**Listed records:**
▬▬▬
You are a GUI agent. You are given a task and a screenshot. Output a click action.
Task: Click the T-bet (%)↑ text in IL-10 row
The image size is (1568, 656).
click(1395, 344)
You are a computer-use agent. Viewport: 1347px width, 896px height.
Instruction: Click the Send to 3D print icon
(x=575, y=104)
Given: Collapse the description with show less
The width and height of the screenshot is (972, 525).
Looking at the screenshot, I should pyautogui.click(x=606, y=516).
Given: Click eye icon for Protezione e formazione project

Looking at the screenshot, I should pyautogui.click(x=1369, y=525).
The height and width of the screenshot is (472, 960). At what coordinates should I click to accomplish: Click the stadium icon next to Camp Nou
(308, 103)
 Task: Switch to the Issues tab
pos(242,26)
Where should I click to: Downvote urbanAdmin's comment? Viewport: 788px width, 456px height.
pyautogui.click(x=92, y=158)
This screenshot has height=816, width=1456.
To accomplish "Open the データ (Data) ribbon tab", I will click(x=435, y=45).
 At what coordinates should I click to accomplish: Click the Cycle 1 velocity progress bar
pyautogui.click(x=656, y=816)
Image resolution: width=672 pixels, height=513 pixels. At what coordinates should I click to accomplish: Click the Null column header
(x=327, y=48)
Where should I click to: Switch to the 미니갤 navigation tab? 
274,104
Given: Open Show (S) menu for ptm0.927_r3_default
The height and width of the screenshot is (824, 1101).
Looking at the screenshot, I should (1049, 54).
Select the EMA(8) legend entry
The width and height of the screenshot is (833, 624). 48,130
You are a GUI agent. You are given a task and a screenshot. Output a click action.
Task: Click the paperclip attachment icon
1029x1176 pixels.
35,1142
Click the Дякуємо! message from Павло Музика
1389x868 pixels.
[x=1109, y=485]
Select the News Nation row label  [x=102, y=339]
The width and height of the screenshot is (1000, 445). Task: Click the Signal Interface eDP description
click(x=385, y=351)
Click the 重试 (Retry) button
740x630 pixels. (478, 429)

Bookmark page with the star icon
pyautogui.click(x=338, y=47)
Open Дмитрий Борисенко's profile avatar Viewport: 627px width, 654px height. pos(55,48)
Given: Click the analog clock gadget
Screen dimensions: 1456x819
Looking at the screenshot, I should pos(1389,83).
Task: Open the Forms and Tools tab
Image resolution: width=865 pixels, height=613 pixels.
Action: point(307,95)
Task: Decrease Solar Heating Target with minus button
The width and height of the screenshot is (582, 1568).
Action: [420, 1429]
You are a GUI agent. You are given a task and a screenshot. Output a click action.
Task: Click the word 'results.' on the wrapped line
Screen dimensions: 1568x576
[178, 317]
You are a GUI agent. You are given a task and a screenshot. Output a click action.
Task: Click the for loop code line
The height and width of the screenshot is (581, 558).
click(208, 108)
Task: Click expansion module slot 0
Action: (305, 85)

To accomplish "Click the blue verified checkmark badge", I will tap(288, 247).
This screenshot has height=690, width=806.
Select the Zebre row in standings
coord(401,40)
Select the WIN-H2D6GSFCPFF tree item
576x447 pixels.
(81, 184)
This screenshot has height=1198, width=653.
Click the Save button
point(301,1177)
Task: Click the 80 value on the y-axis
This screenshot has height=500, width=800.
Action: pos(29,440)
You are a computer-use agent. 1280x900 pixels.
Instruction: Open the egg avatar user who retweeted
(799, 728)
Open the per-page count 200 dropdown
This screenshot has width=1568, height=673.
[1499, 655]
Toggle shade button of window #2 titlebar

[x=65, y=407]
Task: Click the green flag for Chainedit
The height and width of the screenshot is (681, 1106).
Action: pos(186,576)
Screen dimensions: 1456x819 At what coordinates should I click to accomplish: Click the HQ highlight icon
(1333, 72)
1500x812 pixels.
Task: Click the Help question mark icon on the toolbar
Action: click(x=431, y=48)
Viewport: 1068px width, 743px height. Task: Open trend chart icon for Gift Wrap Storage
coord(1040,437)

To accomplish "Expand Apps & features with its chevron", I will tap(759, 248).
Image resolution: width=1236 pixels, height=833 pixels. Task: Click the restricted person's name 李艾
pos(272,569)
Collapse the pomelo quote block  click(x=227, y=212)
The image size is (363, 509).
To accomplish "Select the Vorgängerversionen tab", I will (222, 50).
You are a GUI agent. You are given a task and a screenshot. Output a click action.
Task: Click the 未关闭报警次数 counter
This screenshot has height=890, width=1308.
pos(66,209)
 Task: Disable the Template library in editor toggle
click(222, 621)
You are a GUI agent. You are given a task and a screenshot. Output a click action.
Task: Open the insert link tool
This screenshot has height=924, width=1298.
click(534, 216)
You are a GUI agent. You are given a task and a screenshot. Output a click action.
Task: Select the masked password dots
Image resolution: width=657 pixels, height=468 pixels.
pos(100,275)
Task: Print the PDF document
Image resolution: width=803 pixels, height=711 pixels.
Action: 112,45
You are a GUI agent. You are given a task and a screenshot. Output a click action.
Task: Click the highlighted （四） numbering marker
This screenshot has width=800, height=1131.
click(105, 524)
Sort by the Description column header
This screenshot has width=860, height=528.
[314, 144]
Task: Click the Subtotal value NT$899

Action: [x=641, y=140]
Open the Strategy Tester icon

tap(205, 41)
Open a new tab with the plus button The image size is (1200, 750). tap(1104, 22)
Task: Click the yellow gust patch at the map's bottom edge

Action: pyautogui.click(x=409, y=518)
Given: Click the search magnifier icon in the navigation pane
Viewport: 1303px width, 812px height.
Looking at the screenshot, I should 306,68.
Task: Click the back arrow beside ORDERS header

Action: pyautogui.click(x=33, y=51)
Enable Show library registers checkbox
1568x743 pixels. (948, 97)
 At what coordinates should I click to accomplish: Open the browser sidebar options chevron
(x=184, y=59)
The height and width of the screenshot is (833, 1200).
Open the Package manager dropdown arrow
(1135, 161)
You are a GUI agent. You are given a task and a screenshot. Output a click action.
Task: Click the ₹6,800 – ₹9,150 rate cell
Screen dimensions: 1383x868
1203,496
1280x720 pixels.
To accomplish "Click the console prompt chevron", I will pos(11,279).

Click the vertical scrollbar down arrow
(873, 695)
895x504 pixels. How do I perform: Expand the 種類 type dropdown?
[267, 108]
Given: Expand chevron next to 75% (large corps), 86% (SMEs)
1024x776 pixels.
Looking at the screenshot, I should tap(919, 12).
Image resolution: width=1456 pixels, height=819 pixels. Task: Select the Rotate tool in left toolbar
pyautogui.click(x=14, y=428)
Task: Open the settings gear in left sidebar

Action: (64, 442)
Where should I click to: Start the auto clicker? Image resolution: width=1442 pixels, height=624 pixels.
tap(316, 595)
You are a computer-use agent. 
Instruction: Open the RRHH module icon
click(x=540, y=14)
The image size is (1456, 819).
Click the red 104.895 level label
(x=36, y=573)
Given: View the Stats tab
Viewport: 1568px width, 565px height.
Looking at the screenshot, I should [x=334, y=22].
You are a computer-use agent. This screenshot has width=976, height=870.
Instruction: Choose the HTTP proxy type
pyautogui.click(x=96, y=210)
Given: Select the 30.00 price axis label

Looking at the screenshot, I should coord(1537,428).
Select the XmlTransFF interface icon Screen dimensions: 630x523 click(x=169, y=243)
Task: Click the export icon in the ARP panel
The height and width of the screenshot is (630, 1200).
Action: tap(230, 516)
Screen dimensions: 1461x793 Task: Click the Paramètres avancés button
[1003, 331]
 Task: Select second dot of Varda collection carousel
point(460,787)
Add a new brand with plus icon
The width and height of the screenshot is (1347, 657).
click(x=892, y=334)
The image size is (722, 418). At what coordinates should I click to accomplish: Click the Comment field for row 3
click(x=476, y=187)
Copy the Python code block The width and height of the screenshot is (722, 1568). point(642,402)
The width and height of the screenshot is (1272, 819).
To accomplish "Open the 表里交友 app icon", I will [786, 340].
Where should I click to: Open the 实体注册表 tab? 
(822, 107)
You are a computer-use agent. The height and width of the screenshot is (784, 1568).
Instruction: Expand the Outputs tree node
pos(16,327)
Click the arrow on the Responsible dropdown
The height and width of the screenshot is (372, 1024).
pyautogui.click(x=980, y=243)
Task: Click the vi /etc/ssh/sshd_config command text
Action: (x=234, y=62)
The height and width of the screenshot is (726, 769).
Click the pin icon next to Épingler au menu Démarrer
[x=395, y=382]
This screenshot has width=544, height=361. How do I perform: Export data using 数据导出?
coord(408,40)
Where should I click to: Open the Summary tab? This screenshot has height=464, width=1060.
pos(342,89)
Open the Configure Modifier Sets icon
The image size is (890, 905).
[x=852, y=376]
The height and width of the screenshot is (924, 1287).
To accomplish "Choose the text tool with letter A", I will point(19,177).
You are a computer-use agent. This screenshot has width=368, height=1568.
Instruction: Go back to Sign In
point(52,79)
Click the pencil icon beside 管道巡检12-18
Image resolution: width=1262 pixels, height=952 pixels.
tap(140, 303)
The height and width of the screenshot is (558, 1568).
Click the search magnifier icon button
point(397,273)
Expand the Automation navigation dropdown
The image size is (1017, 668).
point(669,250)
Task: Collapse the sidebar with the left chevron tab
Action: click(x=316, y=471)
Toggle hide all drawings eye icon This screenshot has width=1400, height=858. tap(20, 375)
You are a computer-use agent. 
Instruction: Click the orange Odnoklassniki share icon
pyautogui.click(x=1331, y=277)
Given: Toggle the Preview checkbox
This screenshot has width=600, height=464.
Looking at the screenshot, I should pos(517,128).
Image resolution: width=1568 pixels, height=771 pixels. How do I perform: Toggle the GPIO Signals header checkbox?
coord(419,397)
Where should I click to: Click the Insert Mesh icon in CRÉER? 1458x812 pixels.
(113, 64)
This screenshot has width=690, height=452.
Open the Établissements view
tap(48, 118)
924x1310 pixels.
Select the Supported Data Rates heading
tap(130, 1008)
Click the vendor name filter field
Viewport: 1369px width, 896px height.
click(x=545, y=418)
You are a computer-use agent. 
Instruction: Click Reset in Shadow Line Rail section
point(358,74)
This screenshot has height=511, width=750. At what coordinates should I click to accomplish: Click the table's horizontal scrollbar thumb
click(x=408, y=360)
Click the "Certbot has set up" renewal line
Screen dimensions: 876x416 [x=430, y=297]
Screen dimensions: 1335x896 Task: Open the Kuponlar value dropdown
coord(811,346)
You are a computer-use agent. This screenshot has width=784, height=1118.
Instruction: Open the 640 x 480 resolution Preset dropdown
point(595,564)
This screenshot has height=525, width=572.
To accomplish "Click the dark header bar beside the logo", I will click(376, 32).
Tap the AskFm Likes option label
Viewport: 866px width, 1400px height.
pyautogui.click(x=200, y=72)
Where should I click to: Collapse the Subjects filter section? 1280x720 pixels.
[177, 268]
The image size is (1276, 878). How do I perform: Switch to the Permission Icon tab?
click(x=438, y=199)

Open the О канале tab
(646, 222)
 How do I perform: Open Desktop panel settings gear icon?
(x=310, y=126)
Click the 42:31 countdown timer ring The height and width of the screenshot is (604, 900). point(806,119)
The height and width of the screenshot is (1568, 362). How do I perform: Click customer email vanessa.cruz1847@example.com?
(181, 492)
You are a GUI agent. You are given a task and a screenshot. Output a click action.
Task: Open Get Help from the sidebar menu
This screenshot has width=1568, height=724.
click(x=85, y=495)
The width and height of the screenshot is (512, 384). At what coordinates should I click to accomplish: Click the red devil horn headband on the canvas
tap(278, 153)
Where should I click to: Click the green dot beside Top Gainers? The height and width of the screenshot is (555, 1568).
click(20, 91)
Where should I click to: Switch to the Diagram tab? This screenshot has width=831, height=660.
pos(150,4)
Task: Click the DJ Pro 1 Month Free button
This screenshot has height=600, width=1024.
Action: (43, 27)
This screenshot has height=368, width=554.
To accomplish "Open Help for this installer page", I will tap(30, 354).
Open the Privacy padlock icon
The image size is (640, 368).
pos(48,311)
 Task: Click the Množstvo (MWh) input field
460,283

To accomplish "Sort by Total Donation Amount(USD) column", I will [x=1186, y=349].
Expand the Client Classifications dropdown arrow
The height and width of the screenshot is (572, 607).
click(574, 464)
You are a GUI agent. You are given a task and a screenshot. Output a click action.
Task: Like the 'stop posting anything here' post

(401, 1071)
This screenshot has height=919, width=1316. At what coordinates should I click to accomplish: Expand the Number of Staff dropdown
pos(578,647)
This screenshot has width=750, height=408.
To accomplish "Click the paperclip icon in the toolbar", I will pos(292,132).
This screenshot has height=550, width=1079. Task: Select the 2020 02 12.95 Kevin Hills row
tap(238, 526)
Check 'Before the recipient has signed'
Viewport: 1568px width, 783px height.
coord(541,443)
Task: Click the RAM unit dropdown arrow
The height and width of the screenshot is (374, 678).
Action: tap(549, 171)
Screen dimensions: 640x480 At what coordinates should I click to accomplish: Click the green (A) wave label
▬▬▬
Which lines in the items above contain the word "arrow"? Return each such line in full.

Task: Click the back arrow beside ORDERS header
Open the Package manager dropdown arrow
Click the vertical scrollbar down arrow
Click the arrow on the Responsible dropdown
Expand the Client Classifications dropdown arrow
Task: Click the RAM unit dropdown arrow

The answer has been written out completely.